begin PROVIDED PASSAGE

A History of Psychology places social, economic, and political forces of change alongside psychology’s internal theoretical and empirical arguments, illuminating how the external world has shaped psychology’s development, and, in turn, how the late twentieth century’s psychology has shaped society. Featuring extended treatment of important movements such as the Enlightenment and the Scientific Revolution, the textbook approaches the material from an integrative rather than wholly linear perspective. The text carefully examines how issues in psychology reflect and affect concepts that lie outside the field of psychology’s technical concerns as a science and profession. This new edition features expanded attention on psychoanalysis after its founding as well as new developments in cognitive science, artificial intelligence, and behavioral economics. Throughout, the book strengthens its exploration of psychological ideas and the cultures in which they developed and reinforces the connections between psychology, modernism, and postmodernism. The textbook covers scientific, applied, and professional psychology, and is appropriate for higher-level undergraduate and graduate students.

end PROVIDED PASSAGE
begin DATASET CONTENT

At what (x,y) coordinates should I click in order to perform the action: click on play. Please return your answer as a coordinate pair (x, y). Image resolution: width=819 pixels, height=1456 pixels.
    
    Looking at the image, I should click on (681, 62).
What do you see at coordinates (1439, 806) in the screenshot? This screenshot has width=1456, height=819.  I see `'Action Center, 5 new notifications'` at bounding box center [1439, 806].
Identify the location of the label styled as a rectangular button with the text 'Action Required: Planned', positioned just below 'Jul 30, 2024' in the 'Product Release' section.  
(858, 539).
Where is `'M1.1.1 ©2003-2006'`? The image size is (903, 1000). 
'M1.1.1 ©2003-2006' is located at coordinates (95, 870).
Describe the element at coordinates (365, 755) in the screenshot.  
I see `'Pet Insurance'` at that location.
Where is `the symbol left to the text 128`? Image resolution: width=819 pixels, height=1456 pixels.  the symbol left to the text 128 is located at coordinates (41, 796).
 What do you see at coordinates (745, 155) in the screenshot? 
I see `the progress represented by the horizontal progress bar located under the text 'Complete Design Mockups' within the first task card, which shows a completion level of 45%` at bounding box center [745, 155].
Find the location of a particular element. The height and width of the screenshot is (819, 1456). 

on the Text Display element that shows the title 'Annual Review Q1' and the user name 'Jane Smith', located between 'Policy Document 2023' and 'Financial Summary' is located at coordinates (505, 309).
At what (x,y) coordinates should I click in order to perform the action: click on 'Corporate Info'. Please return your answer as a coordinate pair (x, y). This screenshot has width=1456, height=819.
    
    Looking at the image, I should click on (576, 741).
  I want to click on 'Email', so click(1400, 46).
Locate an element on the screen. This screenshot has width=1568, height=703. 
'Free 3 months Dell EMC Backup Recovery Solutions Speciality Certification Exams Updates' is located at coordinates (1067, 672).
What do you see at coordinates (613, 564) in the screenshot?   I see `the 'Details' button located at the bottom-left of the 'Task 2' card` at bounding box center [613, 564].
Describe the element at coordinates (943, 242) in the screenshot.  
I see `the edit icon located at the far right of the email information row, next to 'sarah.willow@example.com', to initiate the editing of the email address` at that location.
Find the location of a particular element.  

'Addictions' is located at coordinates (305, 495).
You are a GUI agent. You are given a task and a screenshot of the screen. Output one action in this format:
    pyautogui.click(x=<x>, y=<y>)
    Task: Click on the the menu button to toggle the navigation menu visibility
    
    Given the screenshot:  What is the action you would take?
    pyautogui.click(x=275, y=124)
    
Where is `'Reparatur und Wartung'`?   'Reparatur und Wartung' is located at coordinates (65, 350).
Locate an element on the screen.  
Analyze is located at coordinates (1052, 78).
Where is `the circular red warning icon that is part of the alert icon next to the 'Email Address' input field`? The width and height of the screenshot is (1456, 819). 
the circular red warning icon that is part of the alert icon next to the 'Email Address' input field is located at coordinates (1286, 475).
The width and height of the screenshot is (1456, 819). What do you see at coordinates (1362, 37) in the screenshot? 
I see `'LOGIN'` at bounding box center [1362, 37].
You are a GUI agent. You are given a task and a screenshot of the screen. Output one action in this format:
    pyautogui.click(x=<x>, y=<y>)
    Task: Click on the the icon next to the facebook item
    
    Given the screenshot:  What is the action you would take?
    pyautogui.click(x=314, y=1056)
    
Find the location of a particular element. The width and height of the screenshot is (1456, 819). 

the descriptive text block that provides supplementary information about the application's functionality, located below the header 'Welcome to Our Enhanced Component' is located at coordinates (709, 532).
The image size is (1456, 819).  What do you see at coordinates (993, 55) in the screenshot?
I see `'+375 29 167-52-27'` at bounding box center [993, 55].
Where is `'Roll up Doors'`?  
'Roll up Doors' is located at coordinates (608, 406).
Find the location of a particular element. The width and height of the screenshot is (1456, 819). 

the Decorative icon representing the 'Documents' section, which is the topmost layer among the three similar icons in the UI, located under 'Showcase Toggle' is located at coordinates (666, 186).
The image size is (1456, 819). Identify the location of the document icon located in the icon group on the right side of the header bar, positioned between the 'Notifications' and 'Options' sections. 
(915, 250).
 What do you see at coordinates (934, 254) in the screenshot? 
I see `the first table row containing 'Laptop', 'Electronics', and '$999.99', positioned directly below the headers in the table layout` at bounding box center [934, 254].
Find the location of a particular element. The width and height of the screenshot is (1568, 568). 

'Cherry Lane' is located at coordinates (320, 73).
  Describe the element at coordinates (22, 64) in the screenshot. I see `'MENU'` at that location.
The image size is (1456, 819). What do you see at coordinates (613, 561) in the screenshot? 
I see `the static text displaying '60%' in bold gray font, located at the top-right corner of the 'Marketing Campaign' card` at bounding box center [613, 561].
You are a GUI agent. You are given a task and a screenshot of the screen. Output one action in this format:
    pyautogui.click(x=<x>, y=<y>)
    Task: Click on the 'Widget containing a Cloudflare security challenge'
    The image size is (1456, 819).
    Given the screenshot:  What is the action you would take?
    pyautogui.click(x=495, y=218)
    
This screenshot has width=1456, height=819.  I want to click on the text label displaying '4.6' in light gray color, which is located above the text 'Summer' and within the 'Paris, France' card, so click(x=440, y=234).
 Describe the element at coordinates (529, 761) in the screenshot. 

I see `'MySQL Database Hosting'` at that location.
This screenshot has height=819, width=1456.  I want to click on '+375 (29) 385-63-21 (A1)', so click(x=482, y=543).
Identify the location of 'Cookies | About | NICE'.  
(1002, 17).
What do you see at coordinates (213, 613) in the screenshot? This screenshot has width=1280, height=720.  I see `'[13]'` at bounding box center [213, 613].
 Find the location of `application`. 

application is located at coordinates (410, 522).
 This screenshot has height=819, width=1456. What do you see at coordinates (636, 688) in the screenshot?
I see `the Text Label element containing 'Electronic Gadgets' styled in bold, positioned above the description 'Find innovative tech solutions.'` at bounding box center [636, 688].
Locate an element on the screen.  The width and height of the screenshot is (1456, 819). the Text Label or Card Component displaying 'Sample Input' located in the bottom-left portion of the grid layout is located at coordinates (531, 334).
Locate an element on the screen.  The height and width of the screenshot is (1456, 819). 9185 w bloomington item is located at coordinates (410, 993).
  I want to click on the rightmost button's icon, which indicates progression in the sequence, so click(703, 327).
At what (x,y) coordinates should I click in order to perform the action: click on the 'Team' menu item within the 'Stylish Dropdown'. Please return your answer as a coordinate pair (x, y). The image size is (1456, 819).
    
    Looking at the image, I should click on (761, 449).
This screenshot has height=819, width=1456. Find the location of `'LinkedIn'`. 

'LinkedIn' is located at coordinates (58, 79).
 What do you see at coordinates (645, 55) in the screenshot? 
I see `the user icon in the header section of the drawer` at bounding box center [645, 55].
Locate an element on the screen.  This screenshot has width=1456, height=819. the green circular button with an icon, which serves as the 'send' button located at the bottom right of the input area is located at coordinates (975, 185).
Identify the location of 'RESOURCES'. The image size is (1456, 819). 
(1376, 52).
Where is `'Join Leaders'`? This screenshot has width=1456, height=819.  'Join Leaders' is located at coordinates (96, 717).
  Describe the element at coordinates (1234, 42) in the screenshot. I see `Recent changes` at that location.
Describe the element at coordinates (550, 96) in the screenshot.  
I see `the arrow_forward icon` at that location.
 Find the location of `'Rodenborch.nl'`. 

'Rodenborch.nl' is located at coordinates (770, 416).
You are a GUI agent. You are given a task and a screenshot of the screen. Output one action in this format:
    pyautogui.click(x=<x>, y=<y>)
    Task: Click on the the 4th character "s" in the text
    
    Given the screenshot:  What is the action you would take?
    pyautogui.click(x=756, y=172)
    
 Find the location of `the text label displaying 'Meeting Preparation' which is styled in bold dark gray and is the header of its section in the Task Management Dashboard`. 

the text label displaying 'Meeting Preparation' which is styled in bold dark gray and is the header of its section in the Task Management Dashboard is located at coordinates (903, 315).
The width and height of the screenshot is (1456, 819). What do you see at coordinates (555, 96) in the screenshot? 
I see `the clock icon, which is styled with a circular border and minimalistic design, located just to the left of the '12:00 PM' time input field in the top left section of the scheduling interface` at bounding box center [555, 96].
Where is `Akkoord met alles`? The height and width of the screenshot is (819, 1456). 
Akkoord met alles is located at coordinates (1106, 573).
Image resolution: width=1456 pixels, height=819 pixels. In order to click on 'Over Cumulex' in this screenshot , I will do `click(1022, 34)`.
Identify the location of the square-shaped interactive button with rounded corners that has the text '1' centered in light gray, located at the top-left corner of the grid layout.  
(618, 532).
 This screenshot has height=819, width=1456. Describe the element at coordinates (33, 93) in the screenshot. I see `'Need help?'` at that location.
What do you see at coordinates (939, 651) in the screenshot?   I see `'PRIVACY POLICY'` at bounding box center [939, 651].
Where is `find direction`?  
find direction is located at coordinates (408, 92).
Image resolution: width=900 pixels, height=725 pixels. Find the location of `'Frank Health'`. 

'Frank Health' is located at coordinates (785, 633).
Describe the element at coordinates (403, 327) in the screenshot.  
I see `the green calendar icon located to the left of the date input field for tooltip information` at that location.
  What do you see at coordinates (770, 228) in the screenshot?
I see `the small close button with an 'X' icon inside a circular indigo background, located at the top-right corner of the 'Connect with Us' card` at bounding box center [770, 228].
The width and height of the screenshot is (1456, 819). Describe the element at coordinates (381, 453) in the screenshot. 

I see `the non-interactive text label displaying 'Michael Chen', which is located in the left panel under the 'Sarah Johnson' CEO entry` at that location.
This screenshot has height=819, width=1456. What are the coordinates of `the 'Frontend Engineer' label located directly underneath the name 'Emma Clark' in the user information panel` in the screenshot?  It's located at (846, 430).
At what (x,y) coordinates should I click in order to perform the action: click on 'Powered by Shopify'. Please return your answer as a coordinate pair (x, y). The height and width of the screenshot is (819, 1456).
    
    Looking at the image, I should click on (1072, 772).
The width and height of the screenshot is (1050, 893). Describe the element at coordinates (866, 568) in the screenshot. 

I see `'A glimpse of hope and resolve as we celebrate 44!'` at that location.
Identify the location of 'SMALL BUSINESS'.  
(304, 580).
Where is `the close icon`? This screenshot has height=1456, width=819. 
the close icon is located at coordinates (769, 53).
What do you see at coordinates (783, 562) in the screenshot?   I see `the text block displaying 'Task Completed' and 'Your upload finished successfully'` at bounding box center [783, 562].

end DATASET CONTENT

▶ **WHAT THIS TASK INVOLVES**: Pick up the description of the psychology history textbook after its last sentence and write the next few sentences.

▶ **ANSWER TO THE PROBLEM**:
Pretty dense material, this book mostly about psychology's philosophical inheritance. Suddenly a lot makes sense (I better not say this out loud in class). Worth the read, though I'm taking away one star because the book is unnecessarily hard to use for studying, which I'm sure is what it's written for. Some visual overviews and summaries wouldn't hurt.
Pretty interesting, but sometimes quite boring. The best part, for me, is when it starts to talk about Freud, dismantling the 'myth' (I admit it, I don't like Freud theories, neither psychoanalysis, in my opinion totally unuseful)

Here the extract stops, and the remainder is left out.